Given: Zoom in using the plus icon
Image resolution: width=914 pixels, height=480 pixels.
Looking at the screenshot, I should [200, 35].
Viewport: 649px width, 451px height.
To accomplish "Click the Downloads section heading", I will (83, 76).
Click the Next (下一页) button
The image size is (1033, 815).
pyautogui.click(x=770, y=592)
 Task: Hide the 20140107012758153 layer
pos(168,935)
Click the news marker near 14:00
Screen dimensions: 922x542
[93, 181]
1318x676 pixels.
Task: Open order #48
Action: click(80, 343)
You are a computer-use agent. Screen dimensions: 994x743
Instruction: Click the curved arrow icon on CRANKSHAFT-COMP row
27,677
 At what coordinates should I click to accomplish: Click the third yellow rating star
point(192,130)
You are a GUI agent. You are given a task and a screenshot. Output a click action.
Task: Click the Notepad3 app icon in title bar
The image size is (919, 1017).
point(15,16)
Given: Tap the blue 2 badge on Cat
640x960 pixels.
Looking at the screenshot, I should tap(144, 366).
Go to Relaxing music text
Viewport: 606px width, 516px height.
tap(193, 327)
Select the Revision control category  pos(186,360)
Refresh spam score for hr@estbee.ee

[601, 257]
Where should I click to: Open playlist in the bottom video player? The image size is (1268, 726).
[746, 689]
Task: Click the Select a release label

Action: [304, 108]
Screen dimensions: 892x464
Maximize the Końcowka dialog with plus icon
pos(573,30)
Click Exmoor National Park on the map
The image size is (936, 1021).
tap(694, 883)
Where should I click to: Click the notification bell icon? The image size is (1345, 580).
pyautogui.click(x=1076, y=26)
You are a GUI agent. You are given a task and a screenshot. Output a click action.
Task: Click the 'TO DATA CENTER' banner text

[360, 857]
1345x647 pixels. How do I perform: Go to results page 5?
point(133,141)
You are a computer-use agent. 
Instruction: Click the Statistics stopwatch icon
◇ ◇ ◇ ◇ ◇
Exercise:
Counting every line of the entries that holds the word "computer", report the total and no other text.

Exercise answer:
2